■ EXTRACTED RECORDS:
━━━━━━
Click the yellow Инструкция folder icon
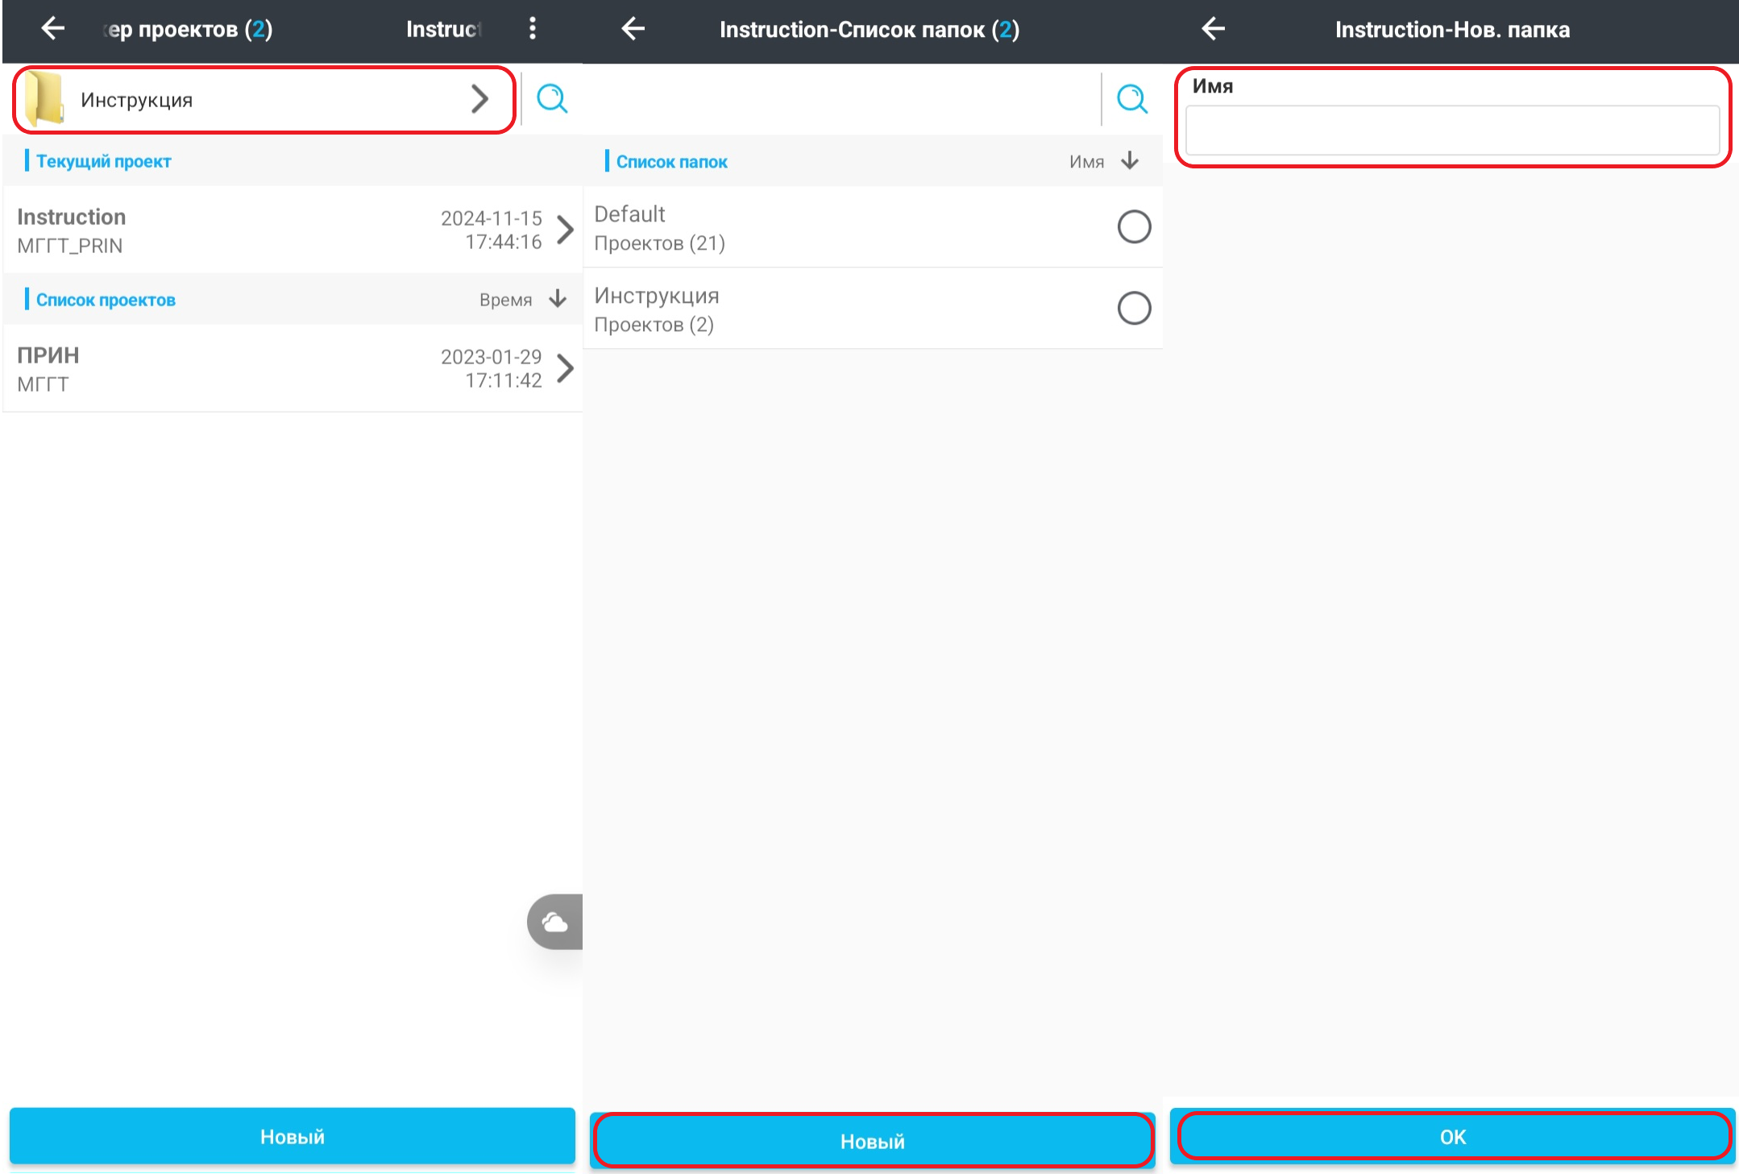Viewport: 1739px width, 1174px height. tap(44, 99)
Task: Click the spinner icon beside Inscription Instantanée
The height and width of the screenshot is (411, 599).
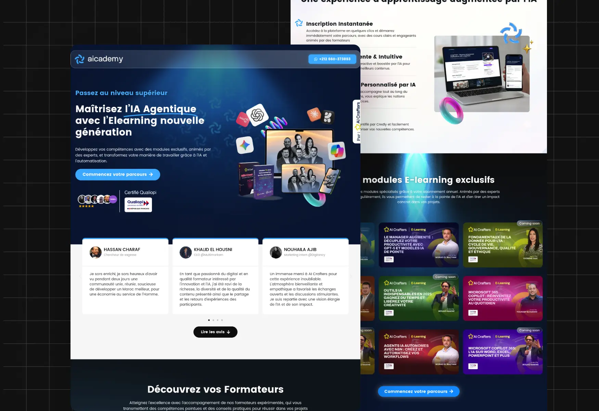Action: click(x=298, y=23)
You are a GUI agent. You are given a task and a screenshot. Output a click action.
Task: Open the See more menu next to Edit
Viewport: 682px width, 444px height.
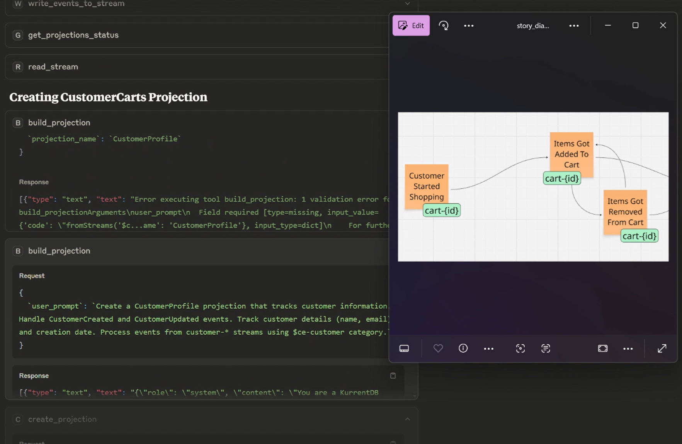pyautogui.click(x=468, y=25)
━━━━━━
Using the listing above, copy exactly the lines from the one that contains "You are a GUI" through its last line, both included, but not the pictures.

You are a GUI agent. You are given a task and a screenshot. Output a click action.
Task: Open the See more menu next to Edit
Viewport: 682px width, 444px height.
pyautogui.click(x=468, y=25)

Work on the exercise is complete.